→ **Written request**
Recast every line of the records below as a Markdown table with the columns Row and Line, numbering each row and omitting blank lines.

+++ Exercise data

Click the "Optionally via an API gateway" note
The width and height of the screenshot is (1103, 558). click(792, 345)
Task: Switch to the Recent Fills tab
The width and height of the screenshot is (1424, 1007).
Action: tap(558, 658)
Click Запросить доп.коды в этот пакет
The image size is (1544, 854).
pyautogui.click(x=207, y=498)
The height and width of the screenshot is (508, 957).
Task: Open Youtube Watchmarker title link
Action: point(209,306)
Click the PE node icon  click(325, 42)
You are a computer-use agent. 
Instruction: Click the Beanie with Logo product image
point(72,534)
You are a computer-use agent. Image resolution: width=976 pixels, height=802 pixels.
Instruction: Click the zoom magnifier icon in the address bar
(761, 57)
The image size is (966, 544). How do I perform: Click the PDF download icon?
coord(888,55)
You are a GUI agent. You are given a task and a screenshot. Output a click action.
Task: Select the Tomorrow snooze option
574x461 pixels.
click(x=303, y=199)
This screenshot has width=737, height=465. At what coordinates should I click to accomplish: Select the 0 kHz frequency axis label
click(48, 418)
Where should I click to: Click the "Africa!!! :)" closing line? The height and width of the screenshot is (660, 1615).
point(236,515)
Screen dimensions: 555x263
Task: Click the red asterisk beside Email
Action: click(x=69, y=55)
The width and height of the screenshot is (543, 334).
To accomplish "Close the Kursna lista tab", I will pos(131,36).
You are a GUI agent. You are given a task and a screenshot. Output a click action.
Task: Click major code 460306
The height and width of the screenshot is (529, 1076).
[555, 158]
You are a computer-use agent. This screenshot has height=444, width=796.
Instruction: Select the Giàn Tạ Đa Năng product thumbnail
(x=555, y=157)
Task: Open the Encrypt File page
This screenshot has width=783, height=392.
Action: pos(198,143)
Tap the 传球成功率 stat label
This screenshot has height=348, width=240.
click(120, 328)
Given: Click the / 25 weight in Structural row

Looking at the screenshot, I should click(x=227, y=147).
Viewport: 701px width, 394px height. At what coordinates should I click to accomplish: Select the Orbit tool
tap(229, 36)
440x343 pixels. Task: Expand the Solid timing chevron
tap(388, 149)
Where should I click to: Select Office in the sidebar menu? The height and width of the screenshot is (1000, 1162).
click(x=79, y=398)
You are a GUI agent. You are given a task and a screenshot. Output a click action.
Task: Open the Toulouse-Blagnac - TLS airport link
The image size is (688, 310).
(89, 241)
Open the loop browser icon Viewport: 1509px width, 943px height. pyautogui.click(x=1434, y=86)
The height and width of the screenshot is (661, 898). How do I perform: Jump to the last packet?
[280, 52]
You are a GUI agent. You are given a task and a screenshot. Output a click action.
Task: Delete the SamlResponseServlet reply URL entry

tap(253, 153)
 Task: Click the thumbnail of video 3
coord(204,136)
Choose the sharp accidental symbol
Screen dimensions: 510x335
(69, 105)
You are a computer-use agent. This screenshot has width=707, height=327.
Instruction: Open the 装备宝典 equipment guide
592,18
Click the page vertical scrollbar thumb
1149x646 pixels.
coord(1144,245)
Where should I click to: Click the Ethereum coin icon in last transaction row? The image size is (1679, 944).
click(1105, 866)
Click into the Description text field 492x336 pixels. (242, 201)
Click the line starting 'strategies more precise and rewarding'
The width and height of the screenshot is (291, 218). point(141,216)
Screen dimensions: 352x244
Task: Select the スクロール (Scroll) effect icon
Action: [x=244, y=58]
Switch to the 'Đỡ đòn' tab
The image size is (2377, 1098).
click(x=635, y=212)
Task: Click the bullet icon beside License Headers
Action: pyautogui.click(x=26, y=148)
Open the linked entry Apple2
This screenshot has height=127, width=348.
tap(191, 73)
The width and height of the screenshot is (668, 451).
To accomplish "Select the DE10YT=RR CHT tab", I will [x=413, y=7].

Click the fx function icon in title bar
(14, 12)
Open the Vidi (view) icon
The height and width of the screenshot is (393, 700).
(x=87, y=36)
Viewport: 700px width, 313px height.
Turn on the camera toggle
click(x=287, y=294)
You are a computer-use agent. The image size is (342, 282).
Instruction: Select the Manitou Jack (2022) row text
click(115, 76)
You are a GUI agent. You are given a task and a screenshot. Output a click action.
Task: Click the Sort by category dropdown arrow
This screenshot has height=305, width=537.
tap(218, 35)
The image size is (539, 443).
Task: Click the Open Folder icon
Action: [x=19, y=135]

++++++

→ **Output for this task**
| Row | Line |
|---|---|
| 1 | Click the "Optionally via an API gateway" note |
| 2 | The width and height of the screenshot is (1103, 558). click(792, 345) |
| 3 | Task: Switch to the Recent Fills tab |
| 4 | The width and height of the screenshot is (1424, 1007). |
| 5 | Action: tap(558, 658) |
| 6 | Click Запросить доп.коды в этот пакет |
| 7 | The image size is (1544, 854). |
| 8 | pyautogui.click(x=207, y=498) |
| 9 | The height and width of the screenshot is (508, 957). |
| 10 | Task: Open Youtube Watchmarker title link |
| 11 | Action: point(209,306) |
| 12 | Click the PE node icon  click(325, 42) |
| 13 | You are a computer-use agent.  |
| 14 | Instruction: Click the Beanie with Logo product image |
| 15 | point(72,534) |
| 16 | You are a computer-use agent. Image resolution: width=976 pixels, height=802 pixels. |
| 17 | Instruction: Click the zoom magnifier icon in the address bar |
| 18 | (761, 57) |
| 19 | The image size is (966, 544). How do I perform: Click the PDF download icon? |
| 20 | coord(888,55) |
| 21 | You are a GUI agent. You are given a task and a screenshot. Output a click action. |
| 22 | Task: Select the Tomorrow snooze option |
| 23 | 574x461 pixels. |
| 24 | click(x=303, y=199) |
| 25 | This screenshot has width=737, height=465. At what coordinates should I click to accomplish: Select the 0 kHz frequency axis label |
| 26 | click(48, 418) |
| 27 | Where should I click to: Click the "Africa!!! :)" closing line? The height and width of the screenshot is (660, 1615). |
| 28 | point(236,515) |
| 29 | Screen dimensions: 555x263 |
| 30 | Task: Click the red asterisk beside Email |
| 31 | Action: click(x=69, y=55) |
| 32 | The width and height of the screenshot is (543, 334). |
| 33 | To accomplish "Close the Kursna lista tab", I will pos(131,36). |
| 34 | You are a GUI agent. You are given a task and a screenshot. Output a click action. |
| 35 | Task: Click major code 460306 |
| 36 | The height and width of the screenshot is (529, 1076). |
| 37 | [555, 158] |
| 38 | You are a computer-use agent. This screenshot has height=444, width=796. |
| 39 | Instruction: Select the Giàn Tạ Đa Năng product thumbnail |
| 40 | (x=555, y=157) |
| 41 | Task: Open the Encrypt File page |
| 42 | This screenshot has width=783, height=392. |
| 43 | Action: pos(198,143) |
| 44 | Tap the 传球成功率 stat label |
| 45 | This screenshot has height=348, width=240. |
| 46 | click(120, 328) |
| 47 | Given: Click the / 25 weight in Structural row |
| 48 | Looking at the screenshot, I should click(x=227, y=147). |
| 49 | Viewport: 701px width, 394px height. At what coordinates should I click to accomplish: Select the Orbit tool |
| 50 | tap(229, 36) |
| 51 | 440x343 pixels. Task: Expand the Solid timing chevron |
| 52 | tap(388, 149) |
| 53 | Where should I click to: Select Office in the sidebar menu? The height and width of the screenshot is (1000, 1162). |
| 54 | click(x=79, y=398) |
| 55 | You are a GUI agent. You are given a task and a screenshot. Output a click action. |
| 56 | Task: Open the Toulouse-Blagnac - TLS airport link |
| 57 | The image size is (688, 310). |
| 58 | (89, 241) |
| 59 | Open the loop browser icon Viewport: 1509px width, 943px height. pyautogui.click(x=1434, y=86) |
| 60 | The height and width of the screenshot is (661, 898). How do I perform: Jump to the last packet? |
| 61 | [280, 52] |
| 62 | You are a GUI agent. You are given a task and a screenshot. Output a click action. |
| 63 | Task: Delete the SamlResponseServlet reply URL entry |
| 64 | tap(253, 153) |
| 65 |  Task: Click the thumbnail of video 3 |
| 66 | coord(204,136) |
| 67 | Choose the sharp accidental symbol |
| 68 | Screen dimensions: 510x335 |
| 69 | (69, 105) |
| 70 | You are a computer-use agent. This screenshot has width=707, height=327. |
| 71 | Instruction: Open the 装备宝典 equipment guide |
| 72 | 592,18 |
| 73 | Click the page vertical scrollbar thumb |
| 74 | 1149x646 pixels. |
| 75 | coord(1144,245) |
| 76 | Where should I click to: Click the Ethereum coin icon in last transaction row? The image size is (1679, 944). |
| 77 | click(1105, 866) |
| 78 | Click into the Description text field 492x336 pixels. (242, 201) |
| 79 | Click the line starting 'strategies more precise and rewarding' |
| 80 | The width and height of the screenshot is (291, 218). point(141,216) |
| 81 | Screen dimensions: 352x244 |
| 82 | Task: Select the スクロール (Scroll) effect icon |
| 83 | Action: [x=244, y=58] |
| 84 | Switch to the 'Đỡ đòn' tab |
| 85 | The image size is (2377, 1098). |
| 86 | click(x=635, y=212) |
| 87 | Task: Click the bullet icon beside License Headers |
| 88 | Action: pyautogui.click(x=26, y=148) |
| 89 | Open the linked entry Apple2 |
| 90 | This screenshot has height=127, width=348. |
| 91 | tap(191, 73) |
| 92 | The width and height of the screenshot is (668, 451). |
| 93 | To accomplish "Select the DE10YT=RR CHT tab", I will [x=413, y=7]. |
| 94 | Click the fx function icon in title bar |
| 95 | (14, 12) |
| 96 | Open the Vidi (view) icon |
| 97 | The height and width of the screenshot is (393, 700). |
| 98 | (x=87, y=36) |
| 99 | Viewport: 700px width, 313px height. |
| 100 | Turn on the camera toggle |
| 101 | click(x=287, y=294) |
| 102 | You are a computer-use agent. The image size is (342, 282). |
| 103 | Instruction: Select the Manitou Jack (2022) row text |
| 104 | click(115, 76) |
| 105 | You are a GUI agent. You are given a task and a screenshot. Output a click action. |
| 106 | Task: Click the Sort by category dropdown arrow |
| 107 | This screenshot has height=305, width=537. |
| 108 | tap(218, 35) |
| 109 | The image size is (539, 443). |
| 110 | Task: Click the Open Folder icon |
| 111 | Action: [x=19, y=135] |